**Document extract:**
+++

Preparing For Quiet in the Heights
I have always loved living in University Heights. From my first forays as a visitor making my way to Amy’s Place, to my first apartments it held a special place for me. The real magic, though, was when I finally started staying summers as an undergrad, instead of returning home. Taking summer courses, allowing my mind to expand and wander, while at the same time listening to music, walking, drinking iced tea and soaking in the neighborhood is still, to this day, one of my favorite memories. Equally, perhaps, as enjoyable as the memories I hold of sitting at restaurant tables outside watching students return and move back in. There was always excitement in the air, and I was happy having been firmly established in my apartment at the time that I didn’t need to do anything, or any heavy lifting: I could just people watch and soak up the energy.
I have always loved how much a part The Heights is with UB (though, sometimes to the consternation of the neighbors, the university, or both). I love the idealism, the activism, the antics of the frats (usually. Not the hazing, to be sure, but certainly the goofiness that goes on at all hours). I love the music, and the casual football, and the study sessions. I love the countless eateries. I love the constant-noise-but-not-too-big-a-noise-because-we’re-studying hum that exists.
I love the sound of UB’s clock tower. I love knowing my way around Buffalo by the position of South Campus. When looking to buy what is my first (and last!) house, I was happy to purchase it in University Heights.
Many years ago, when I was still in Israel, and still in Uniform, a friend of a friend who I had helped get into my unit (an elite nerd unit) remarked, as we were talking about whether or not we were going to stay in Israel, that he was going to place money on the fact that I wouldn’t. He shared ‘you can’t, you need to be in a small town, as a college professor to be happy…” and while not a college professor (yet?), and while I vehemently disagreed with him then (Zionist that I am)…he was right, I have to live in a University Town, with a University Vibe, and a University Library, and University Life to be happy…and so here I am, happy…but also quite sad.

+++

**Dataset excerpts:**
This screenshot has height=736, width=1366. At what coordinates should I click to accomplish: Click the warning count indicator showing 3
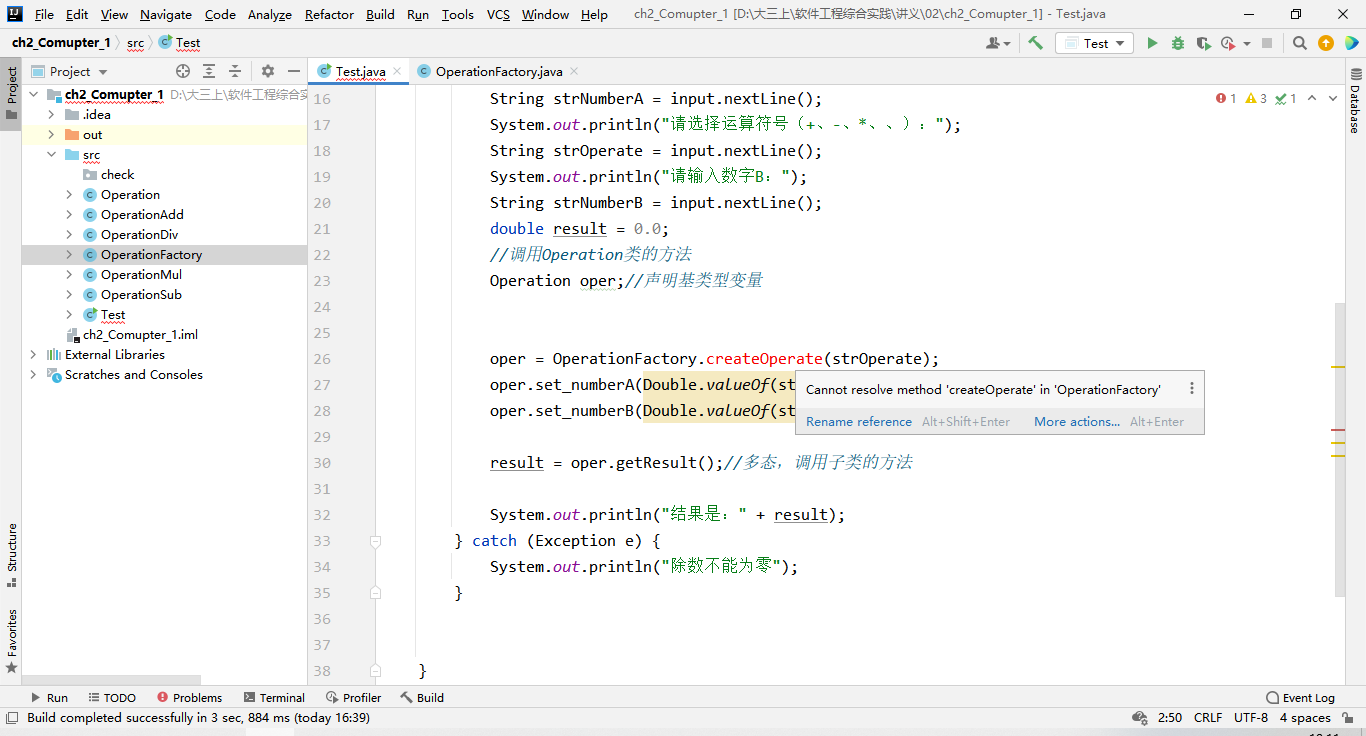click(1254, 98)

+++

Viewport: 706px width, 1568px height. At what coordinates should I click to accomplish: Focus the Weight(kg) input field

+++

In the essay about University Heights, where did the writer buy their first house?

In University Heights.